Reprint all entries without any alteration.
MATERIAL TO PROCESS Block Start
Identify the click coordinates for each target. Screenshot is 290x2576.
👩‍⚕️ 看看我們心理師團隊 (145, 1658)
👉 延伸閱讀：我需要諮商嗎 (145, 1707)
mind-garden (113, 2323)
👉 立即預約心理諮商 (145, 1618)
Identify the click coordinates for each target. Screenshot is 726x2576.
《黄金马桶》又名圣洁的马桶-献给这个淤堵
MATERIAL TO PROCESS Block End
EXPECTED OUTPUT:
Identify the click coordinates for each target. Screenshot is 290x2576.
👩‍⚕️ 看看我們心理師團隊 (145, 1658)
👉 延伸閱讀：我需要諮商嗎 (145, 1707)
mind-garden (113, 2323)
👉 立即預約心理諮商 (145, 1618)
Identify the click coordinates for each target. Screenshot is 726x2576.
《黄金马桶》又名圣洁的马桶-献给这个淤堵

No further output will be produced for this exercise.